Items from a data source:
* * * * * * *

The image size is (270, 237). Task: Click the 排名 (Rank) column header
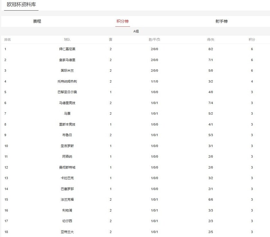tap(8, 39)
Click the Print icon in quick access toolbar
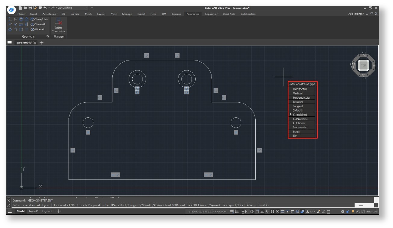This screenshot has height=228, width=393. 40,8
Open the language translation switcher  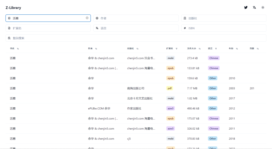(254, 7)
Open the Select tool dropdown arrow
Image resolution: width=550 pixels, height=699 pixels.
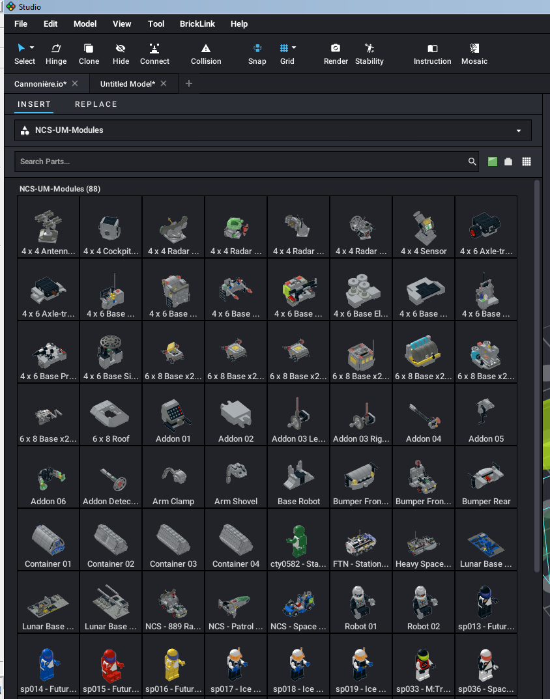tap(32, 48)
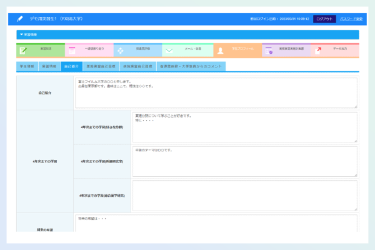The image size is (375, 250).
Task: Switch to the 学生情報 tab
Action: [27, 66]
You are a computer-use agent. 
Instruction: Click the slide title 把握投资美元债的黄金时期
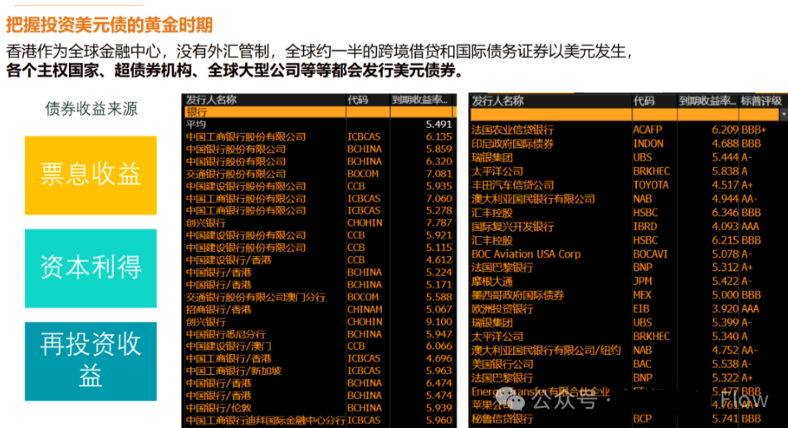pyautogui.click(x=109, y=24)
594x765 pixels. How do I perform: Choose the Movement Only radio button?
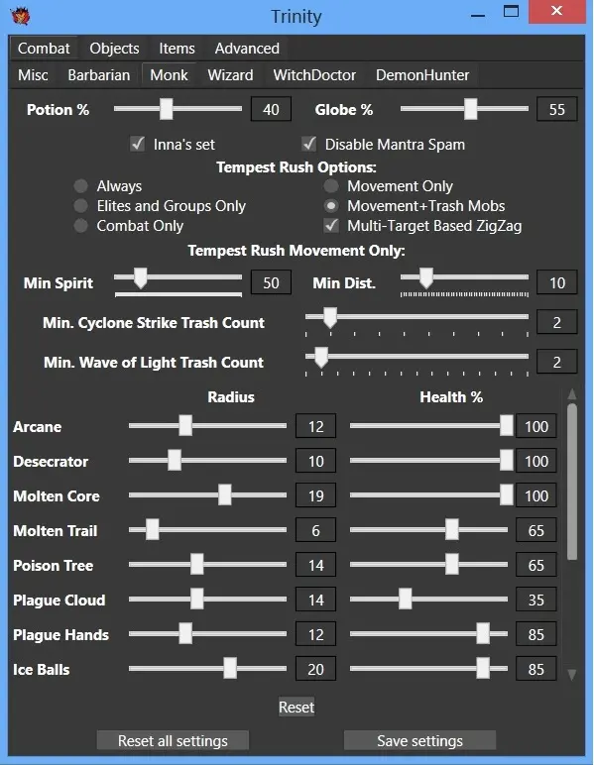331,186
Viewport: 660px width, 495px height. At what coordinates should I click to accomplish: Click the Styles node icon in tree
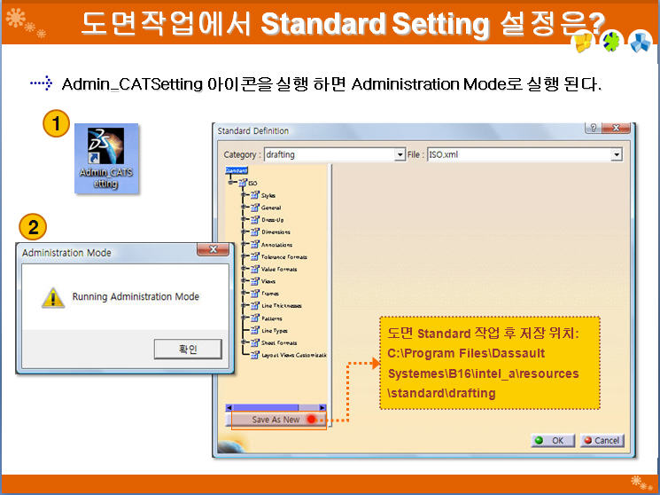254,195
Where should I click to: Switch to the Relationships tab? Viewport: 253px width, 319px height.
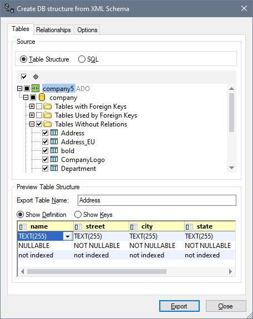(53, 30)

* * * * * * *

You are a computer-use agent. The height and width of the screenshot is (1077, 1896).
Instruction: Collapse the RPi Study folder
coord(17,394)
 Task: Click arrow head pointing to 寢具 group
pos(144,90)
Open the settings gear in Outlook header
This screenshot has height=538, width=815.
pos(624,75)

* * * * * * *

[Problem to work on]: Where the string "computer" appears in a line of the entries above, return that line.

[Written reply]:
You are a computer-use agent. 
You are a computer-use agent. The height and width of the screenshot is (1077, 1896).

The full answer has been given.